--- SUPPLIED ENTRIES ---
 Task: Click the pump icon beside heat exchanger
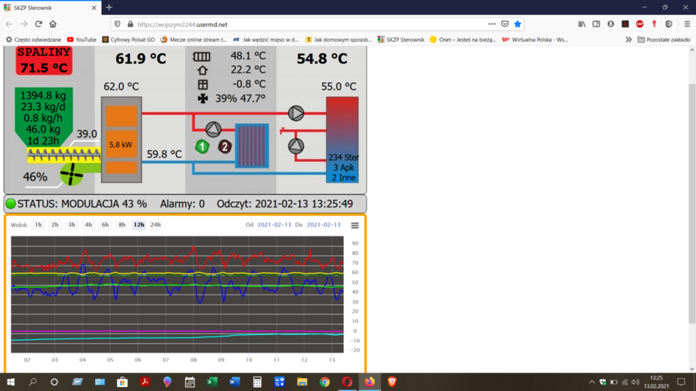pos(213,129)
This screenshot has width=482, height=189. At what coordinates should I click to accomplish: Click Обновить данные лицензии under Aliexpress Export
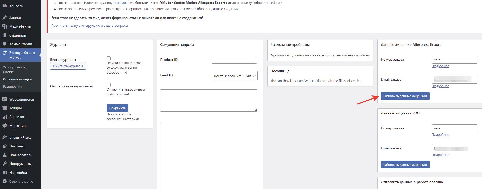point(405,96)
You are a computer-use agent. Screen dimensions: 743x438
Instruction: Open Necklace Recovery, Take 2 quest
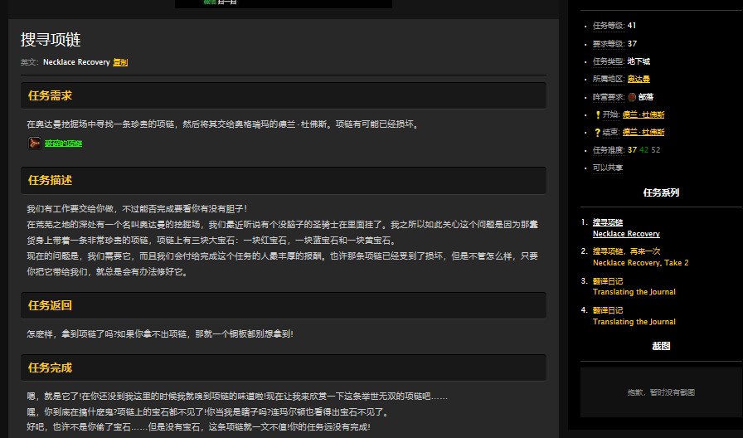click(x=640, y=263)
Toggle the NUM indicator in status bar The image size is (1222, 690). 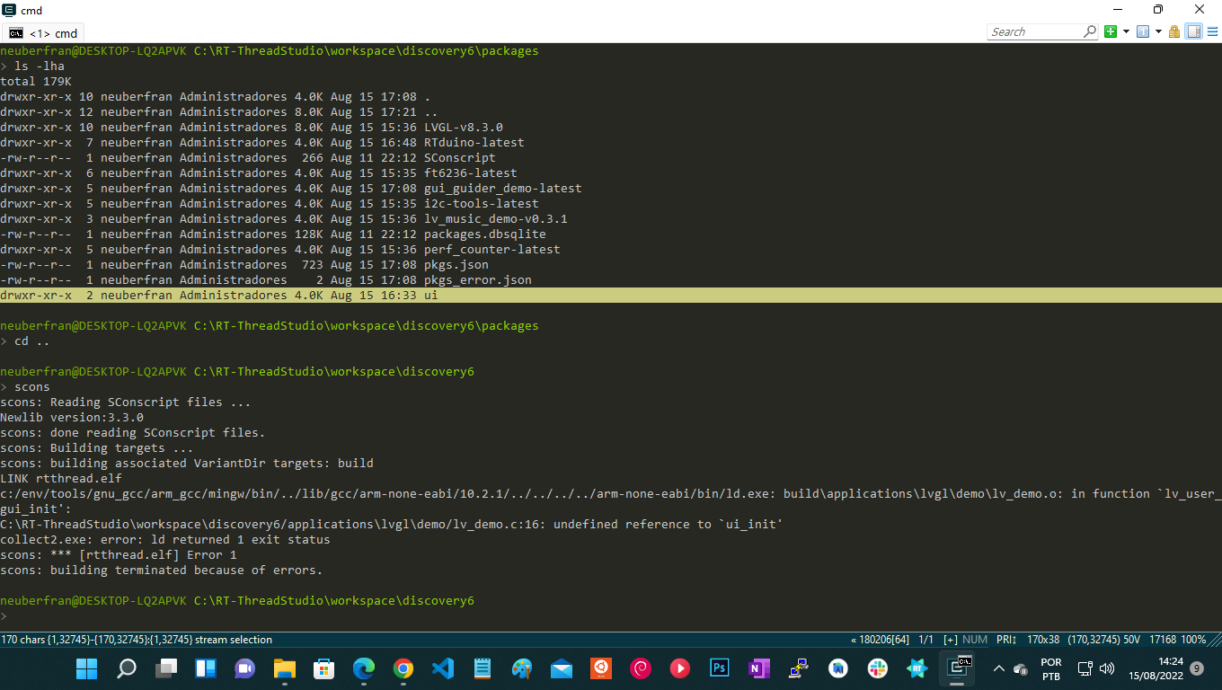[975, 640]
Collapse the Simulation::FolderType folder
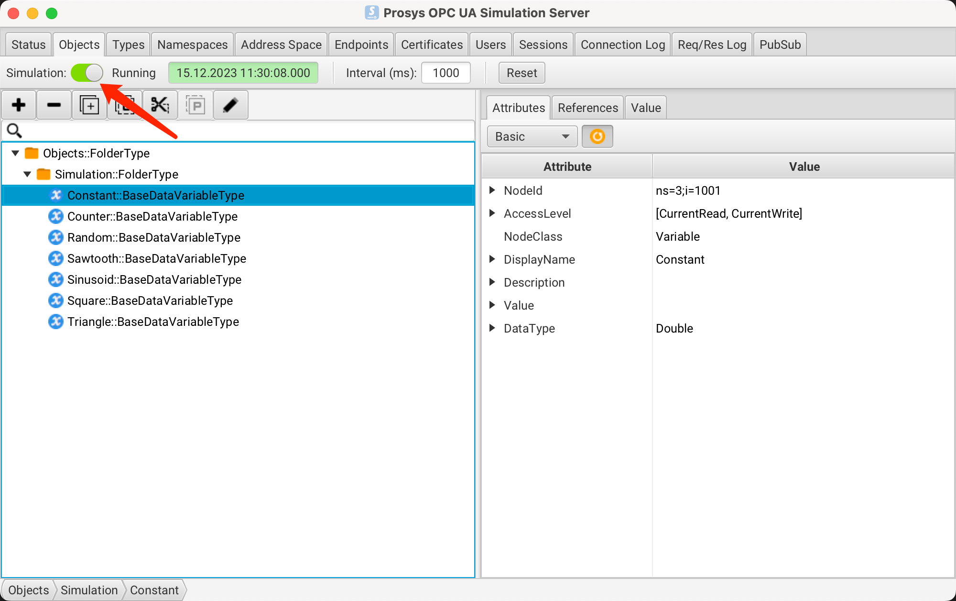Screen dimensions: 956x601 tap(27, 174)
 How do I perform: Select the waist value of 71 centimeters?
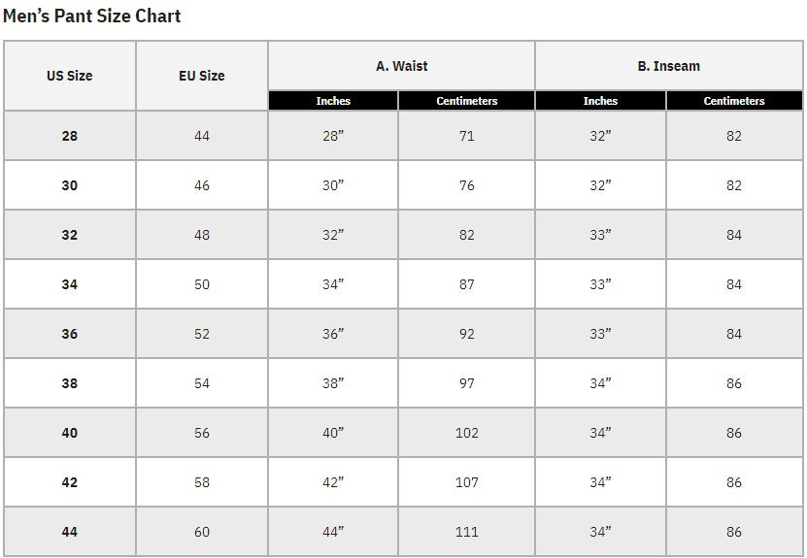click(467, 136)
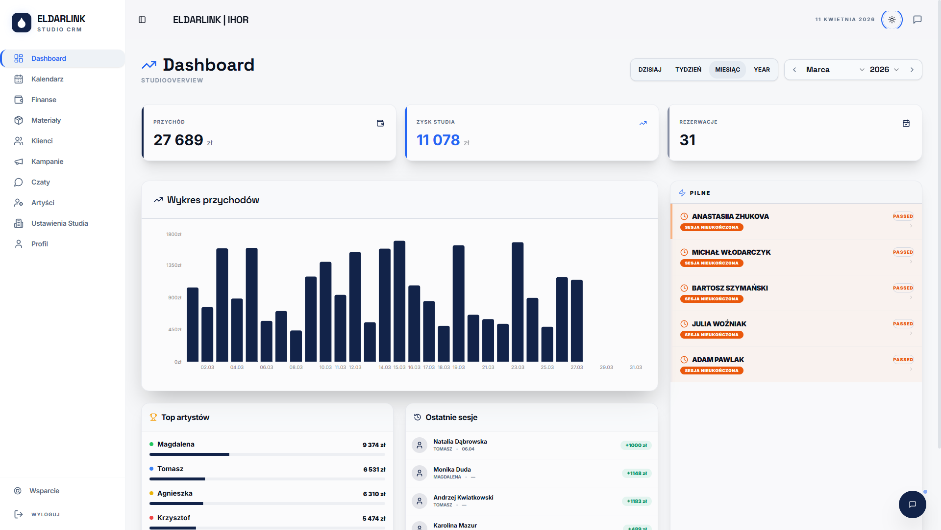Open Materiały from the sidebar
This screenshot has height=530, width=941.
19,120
---
--- SUPPLIED ENTRIES ---
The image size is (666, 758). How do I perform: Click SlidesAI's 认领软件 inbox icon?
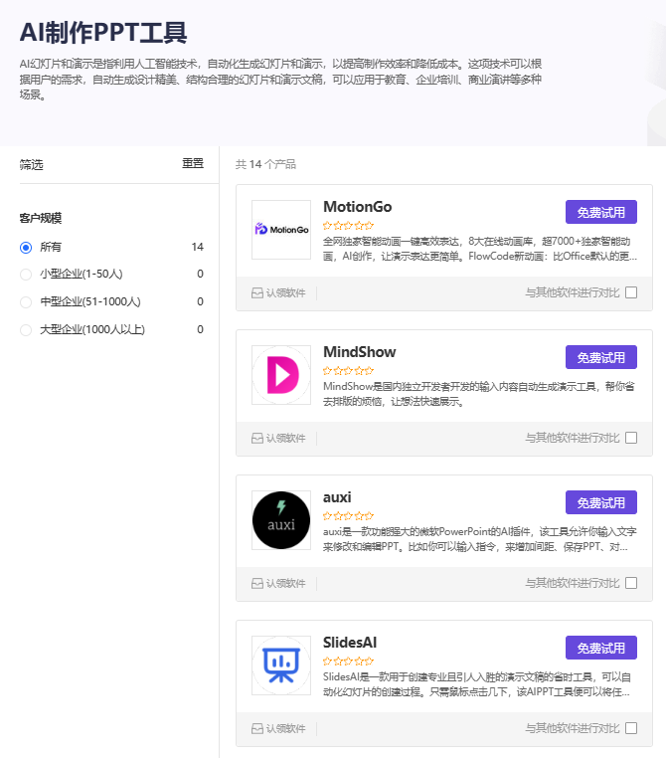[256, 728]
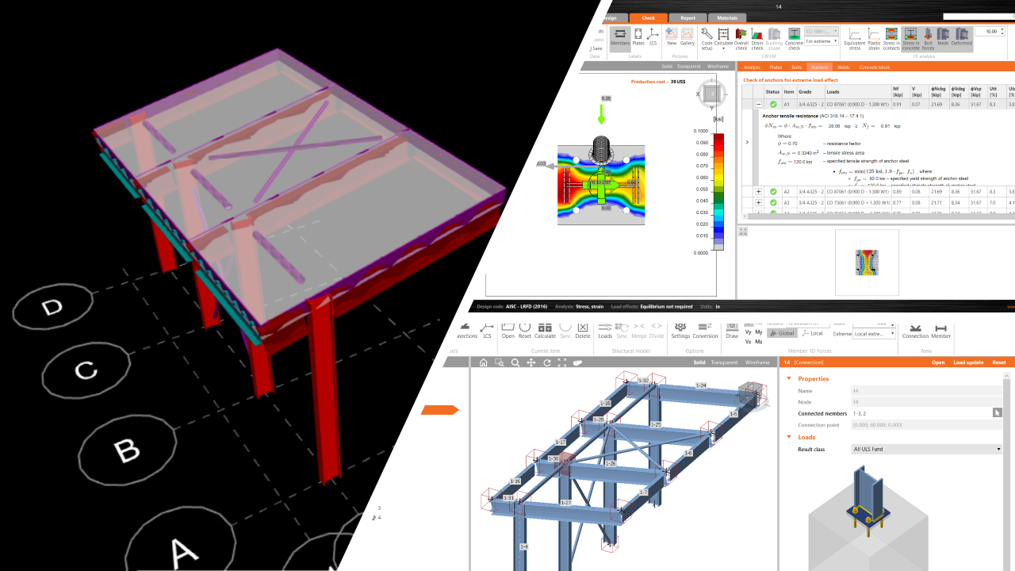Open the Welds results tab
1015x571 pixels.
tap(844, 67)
---
EXERCISE GOAL → From the data above, return every line that contains the word "screenshot". Case counts.

EXPECTED ANSWER →
This screenshot has width=482, height=189. At what coordinates should I click to accomplish: Click Обновить данные лицензии under Aliexpress Export
This screenshot has height=530, width=941.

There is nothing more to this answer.